Elizabeth Oppong

Personal information
- Date of birth: 15 May 2003 (age 23)
- Place of birth: Ghana
- Height: 1.60 m (5 ft 3 in)
- Position: Midfielder

Team information
- Current team: Hakkarigücü
- Number: 5

Senior career*
- Years: Team / Apps / (Gls)
- 0000–2021: Thunder Queens
- 2021–2025: Apollon Ladies
- 2025–: Hakkarigücü / 20 / (2)

International career
- 2018–2020: Ghana U-17
- 2022: Ghana U-20

= Elizabeth Oppong =

Ghanaian footballer (born 2003)

Elizabeth Oppong (born 15 May 2003) is a Ghanaian professional women's football midfielder who plays in the Turkish Super League for Hakkarigücü. She was part of the Ghana national U-17 and U-20 teams.

== Club career ==
Oppong is tall, and plays in the offensive midfielder position.

She played for the top-flight club Thunder Queens in Accra until the end of the 2020–21 Ghana Women's Premier League. During her time in the team, she won three "NASCO Electronics Player of the match" awards.

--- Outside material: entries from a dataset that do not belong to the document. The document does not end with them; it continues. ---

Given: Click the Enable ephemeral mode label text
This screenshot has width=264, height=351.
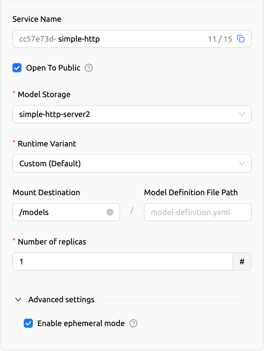Looking at the screenshot, I should pyautogui.click(x=81, y=323).
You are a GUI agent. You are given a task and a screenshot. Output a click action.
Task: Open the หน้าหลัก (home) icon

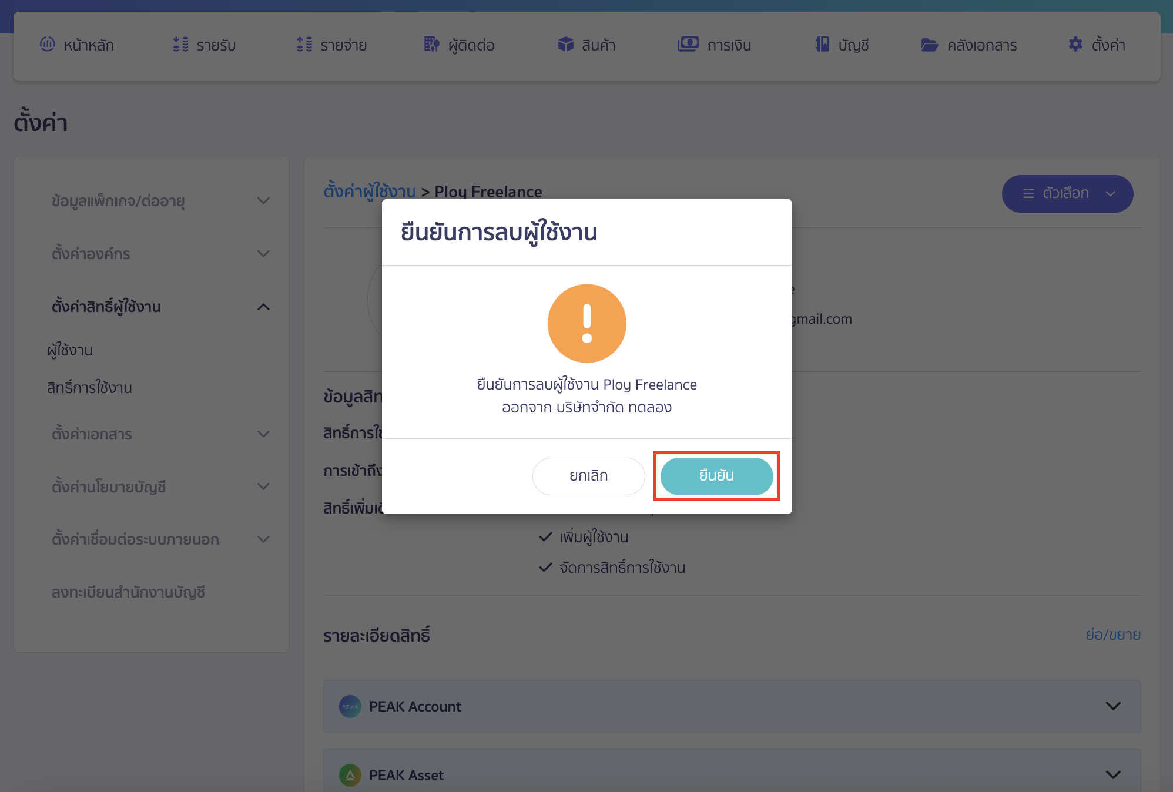(x=48, y=45)
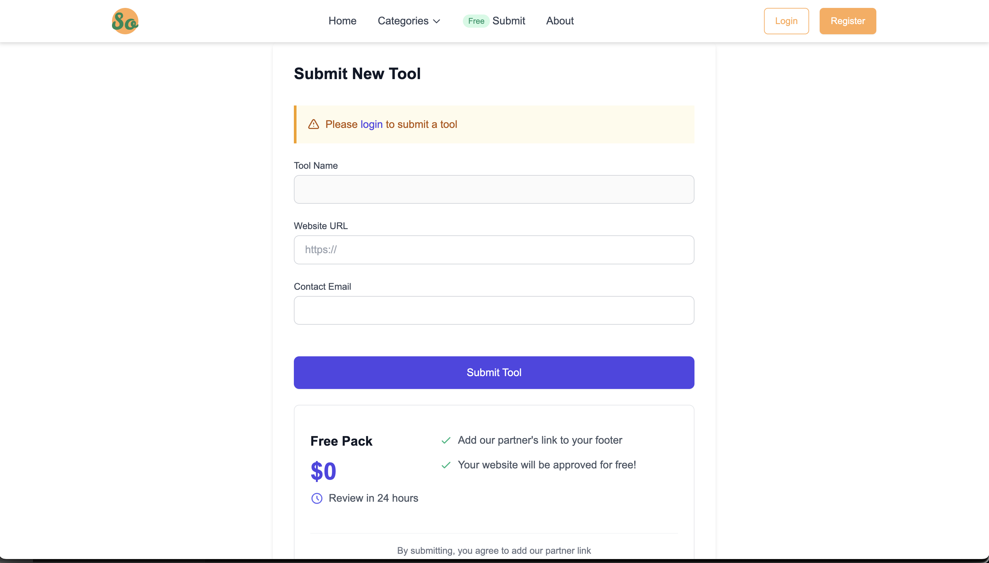Click the checkmark next to partner's link item
This screenshot has width=989, height=563.
point(446,440)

Mid August 2021, she went to Cyprus, and signed a three-year deal, which is subject to renewal every year, with the First Division League club Apollon Ladies, also called as Apollon Limassol. She took part at the UEFA Women's Champions League qualifying rounds, and at the 2024–25 tournament, she scored a goal against Pyunik of Armeni. For Apollon Ladies, she last played in the 2024–25 Cypriot league season.

In September 2025, she moved to Turkey, and joined the Super League club Hakkari.

== International career ==
Oppong was part of the Ghana national U-17 team, nicknamed "Black Maidens", at the 2018 FIFA U-17 Women's World Cup in Uruguay. She played at the 2020 African U-17 Women's World Cup qualification matches, and scored a goal in the second leg game against Liberia.

In 2022, she was named for the Ghana women's national under-20 football team, (also known as the "Black Princesses" to play at the 2022 African U-20 Women's World Cup qualification.

== Personal life ==
Elizabeth Oppong was born on 15 May 2003.